Here is another way of thinking about systematic theology. Systematic theology asks one question many times, and that question is, “What does the Bible as a whole say about x?” You can fill in “x” with any theological topic you want. The process of comparing Scripture to Scripture will result in a larger picture of what the Bible says about God, man, sin, Jesus Christ, redemption accomplished, redemption applied, the church, the sacraments, the last things, and other topics. Systematic theology is something that we do all the time, even though we may not call it that. Whenever you ask a question about who God is or what He has done, you are engaging in systematic theology. The word “systematic” simply means that after you have compared Scripture with Scripture, you will wind up with a system, or a pattern. The Bible itself commands us to do this. “Hold fast the pattern of sound words which you have heard from me, in faith and love which are in Christ Jesus.” (2Ti 1:13 NKJ) This passage tells us that there is a pattern, or system, to what Scripture teaches, and that we are to hold it fast. Obviously we cannot hold it fast, unless we know what it is. It is not a system or pattern that we impose on it from outside the Scripture. Rather, it is the pattern that the Scripture itself suggests. Jude tells us to contend for the faith once for all given to the saints. There is a special sense given to the words “the faith.” The Faith in that sense is what we confess, a body of doctrine. Whether you look at Jude’s way of putting it or Paul’s way of putting it, the Bible commands us to engage in systematic theology. It commands us to search the Scriptures to see what the Scripture says about various things.
All this to say that if we as teachers in the church are not growing by asking these questions, then we risk several unmitigated disasters: 1. We will not pass on this pattern of sound teaching to our children, and their knowledge of the Christian faith will be very fragmented, and they will therefore be unable to cope with all the challenges they will face in a secular world (they will be swept away by people who have a more coherent system of thought!). 2. We ourselves will not have discernment when it comes to new books and ideas that come out. Systematic theology gives you a core of knowledge to which you will always be adding, and to which you can compare any new thing that comes along. If you don’t have that core, you will have almost no discernment whatsoever. 3. Our teaching itself will be fragmented, disjointed, and illogical. It will have a much more “stream of consciousness” feeling about it. We do not want Faulkner theology. 4. We will stagnate in our growth as Christians, because we will not be learning how to read our Bibles better, and we will not be challenged by anything. We will want everything spoon-fed to us. We will be dipping our toes in but never learning how to swim.

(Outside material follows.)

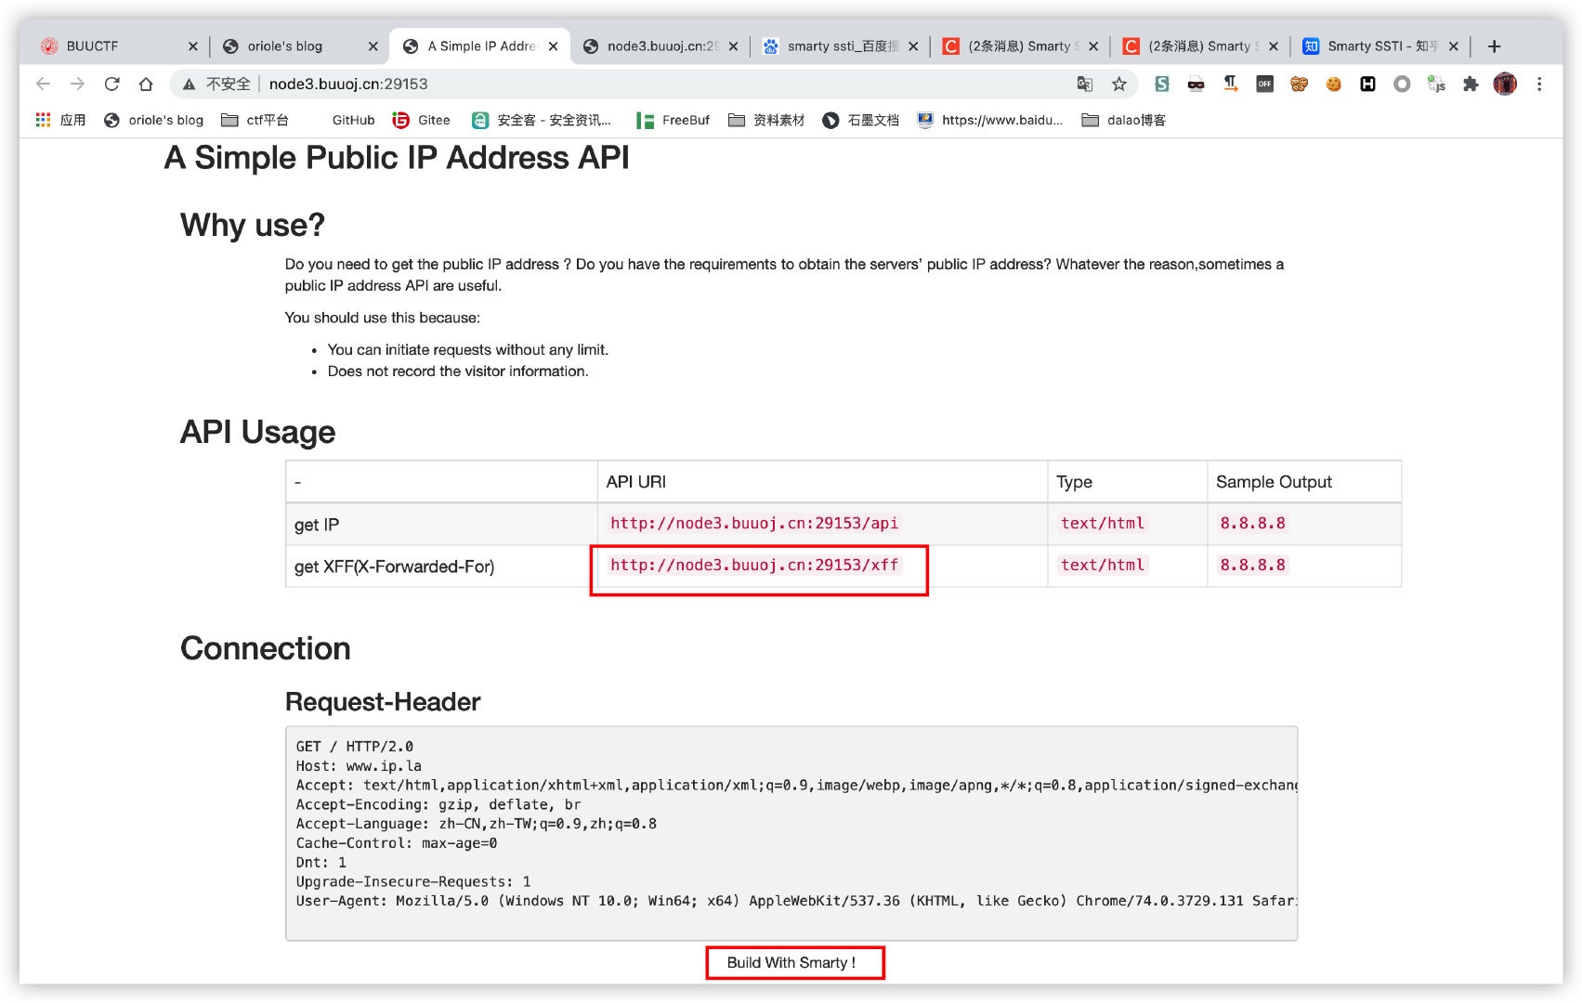Open the GitHub bookmark
The image size is (1582, 1003).
tap(353, 120)
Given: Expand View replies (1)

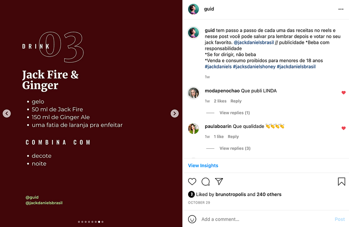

So read books that will make you stretch. Read books where you will not automatically understand everything that is said, but where you have to grow in order to understand. Read books where you might need a dictionary of theology terms handy. Read Calvin’s Institutes, Berkhof’s Systematic Theology, Shedd’s Dogmatic Theology, and get what you can out of it, which is a lot more than you might think. Then ask questions so that you will grow. If you are not growing, then your students won’t grow either. So work through that tough bit of theology with a pipe between your teeth and a pencil in your hand! You might find your heart singing the praises of God more often than you might think.